Unfortunately, modern feminism is not, at least in the West, as Watson described it. It is not a simple quest for equal opportunity, nor is it basic common sense. It is a religion with very clear tenets—abortion, leftist politics, victimhood, and an ever-morphing “gender spectrum”—and if you don’t accept each one of these tenets, no questions asked, you’re out, sister.

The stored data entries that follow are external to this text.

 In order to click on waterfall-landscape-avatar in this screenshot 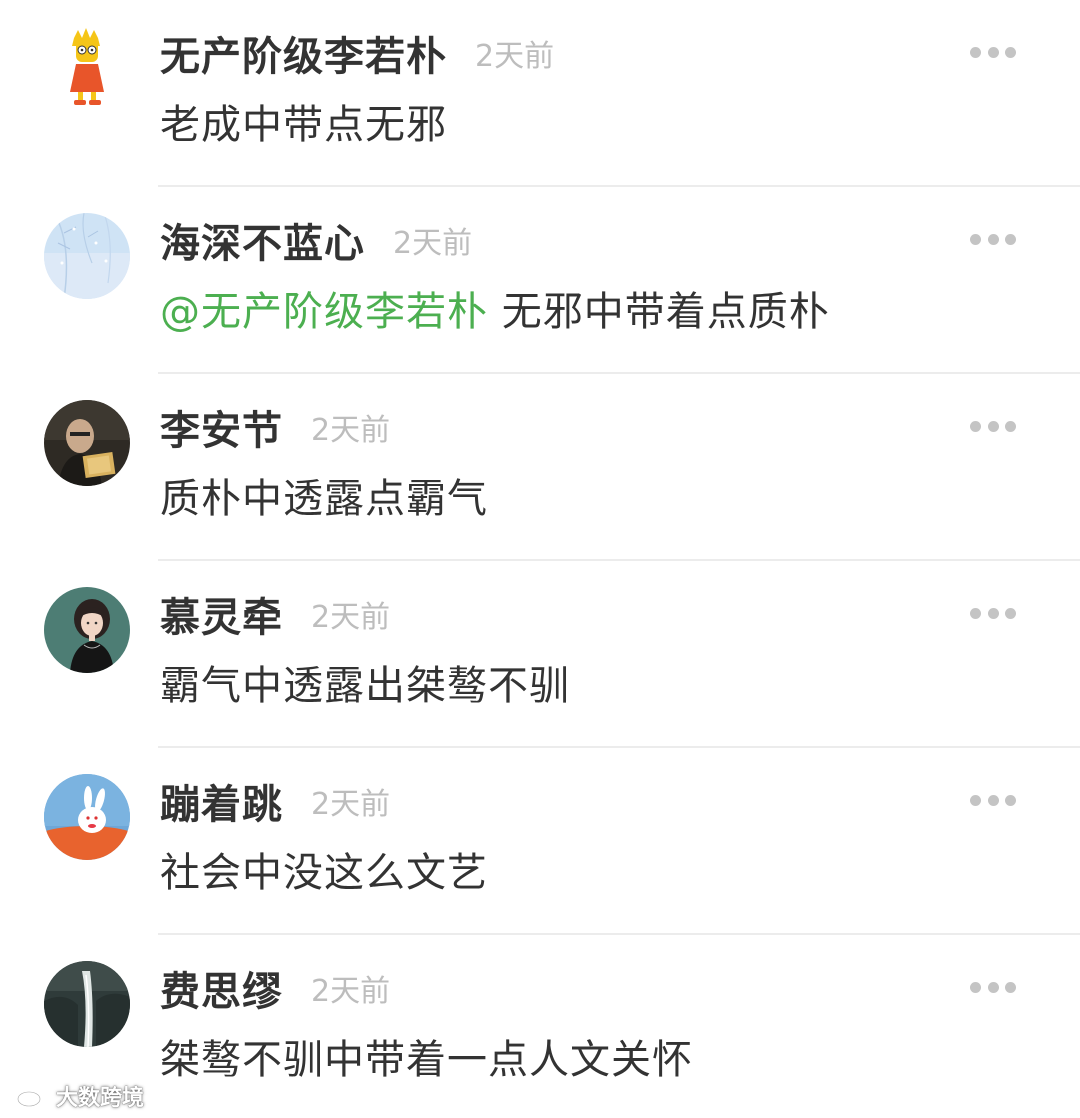, I will do `click(87, 1004)`.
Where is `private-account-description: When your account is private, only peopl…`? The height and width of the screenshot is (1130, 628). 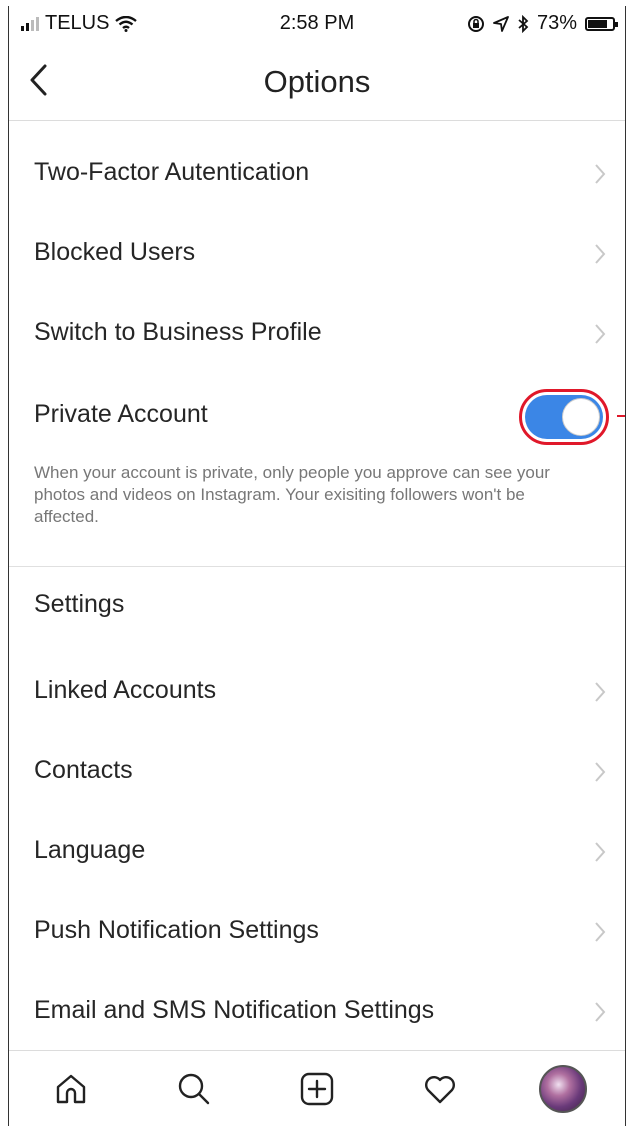
private-account-description: When your account is private, only peopl… is located at coordinates (292, 494).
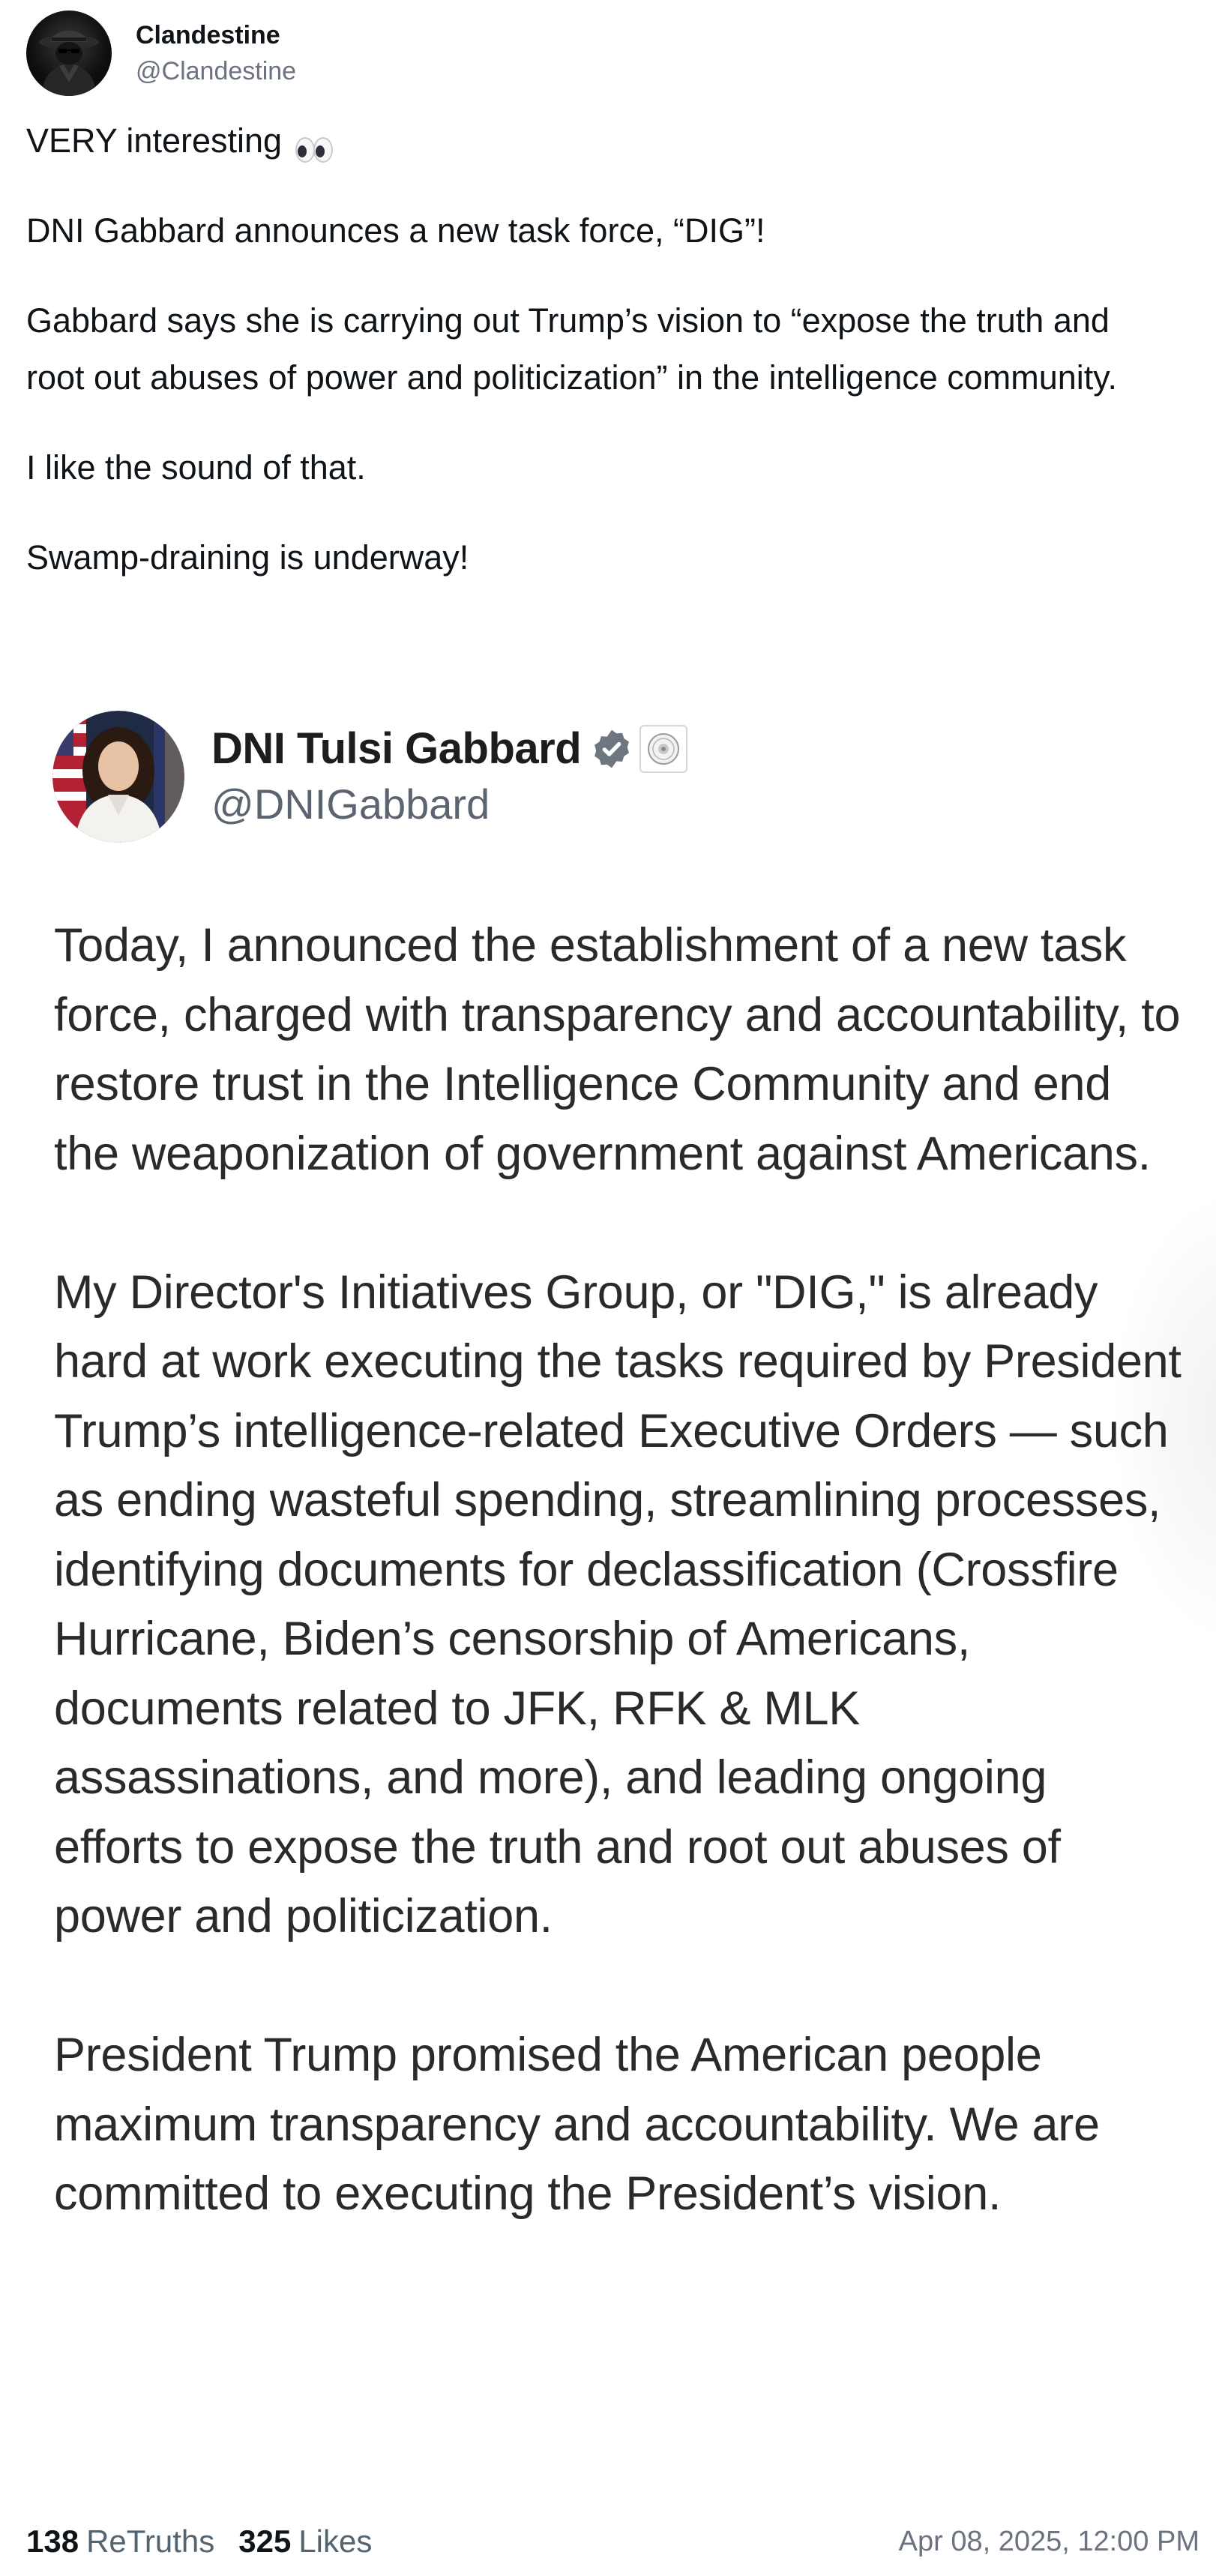  I want to click on post-paragraph-text: VERY interesting, so click(154, 140).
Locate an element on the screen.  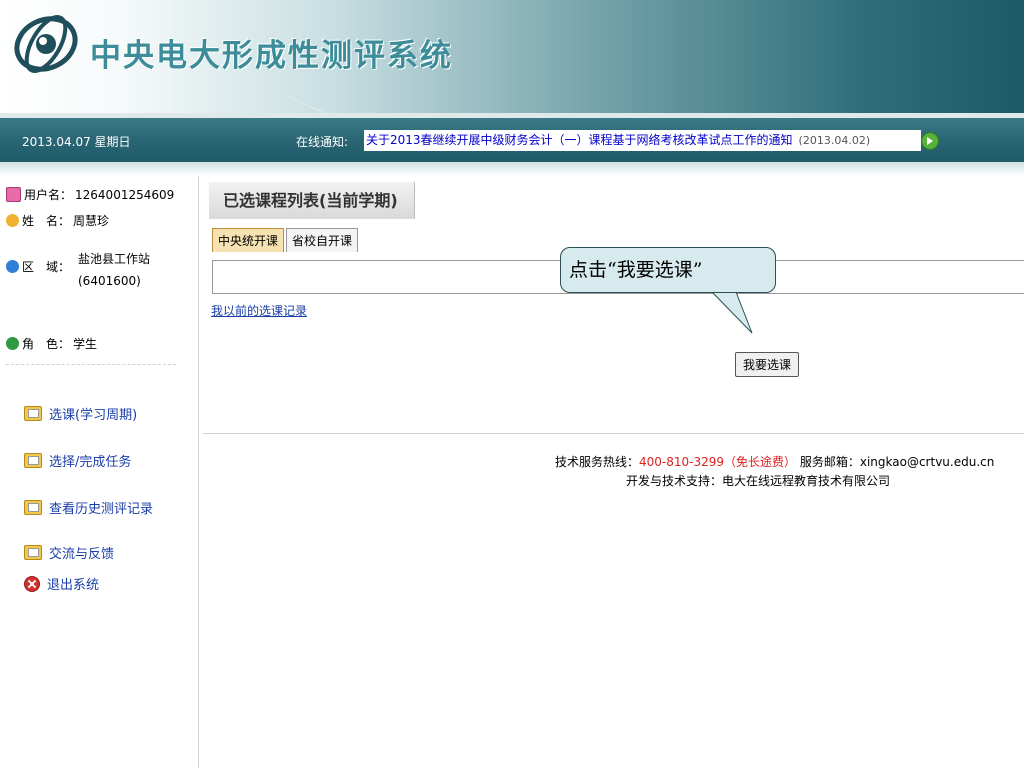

This is disappointing, because it’s clear Watson is an intelligent woman who means well. It’s also difficult to substantively criticize feminism these days, given that crazy narratives—and crazy people—often emerge on the Intertubes. On Monday, the world was aghast to hear that users of the hacker website 4Chan were “retaliating” against Watson by threatening to leak nude photos. On Wednesday, a lesser portion of the world was aghast to learn that the nude photo threat was actually an awful, tasteless hoax, designed to get traffic for some weirdo marketing group—a group that also, according to some reports, might somehow be fake. You can see how it’s easy to get derailed. Also, people are crazy.

But here’s the thing: You can object to modern, pre-packaged “feminism” and not be crazy. You can support women while taking left-wing talking points with a grain of salt. You can understand that free markets have lifted more women out of poverty across the world than any government program. You can believe in justice, freedom, and empowerment and not obsess about sex and gender. Feminists, of course, never like to do this last one. It would put them—or at least their current modus operandi—right out of business.